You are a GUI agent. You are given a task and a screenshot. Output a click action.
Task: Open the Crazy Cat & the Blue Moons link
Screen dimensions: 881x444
++++
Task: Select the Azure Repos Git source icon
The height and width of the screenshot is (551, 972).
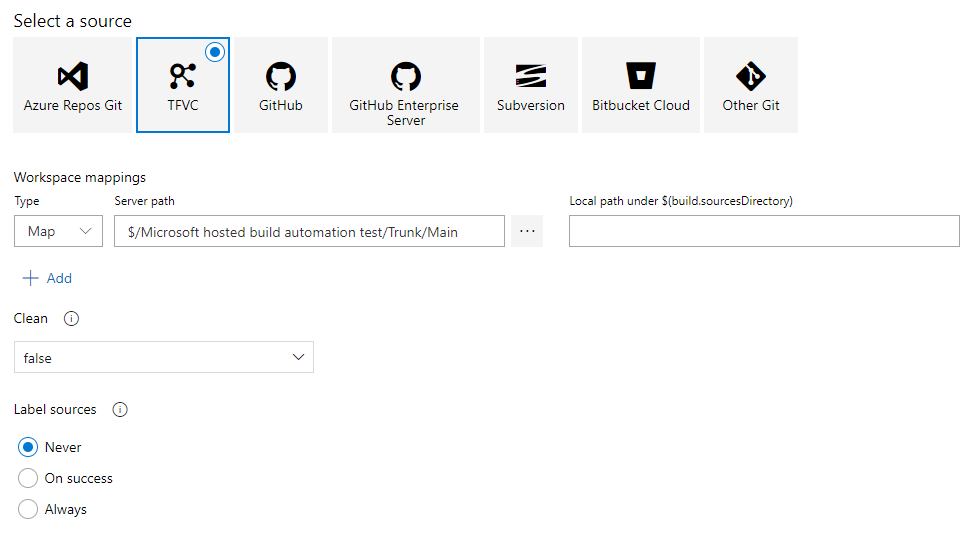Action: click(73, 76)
++++
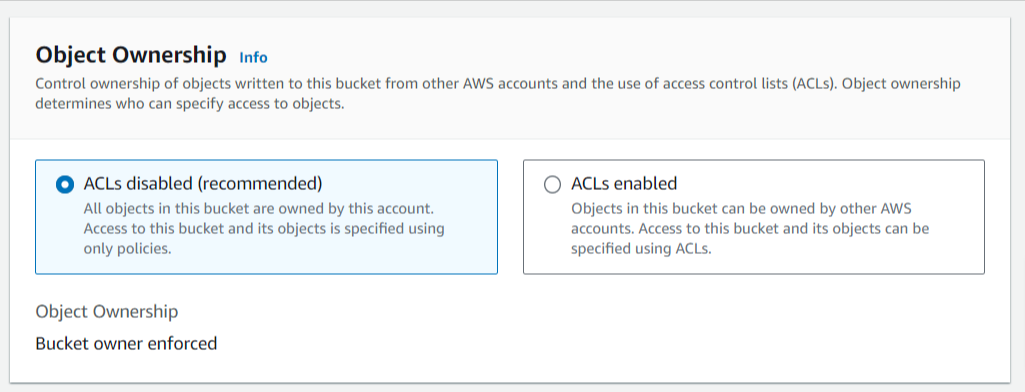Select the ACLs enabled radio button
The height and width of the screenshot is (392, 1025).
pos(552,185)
++++
> **THE TASK**
In the data above, find the line with "You are a GUI" and the line with "Screen dimensions: 881x444". Retype both, plus every line between them, exactly.

> **EXERCISE OUTPUT**
You are a GUI agent. You are given a task and a screenshot. Output a click action.
Task: Open the Crazy Cat & the Blue Moons link
Screen dimensions: 881x444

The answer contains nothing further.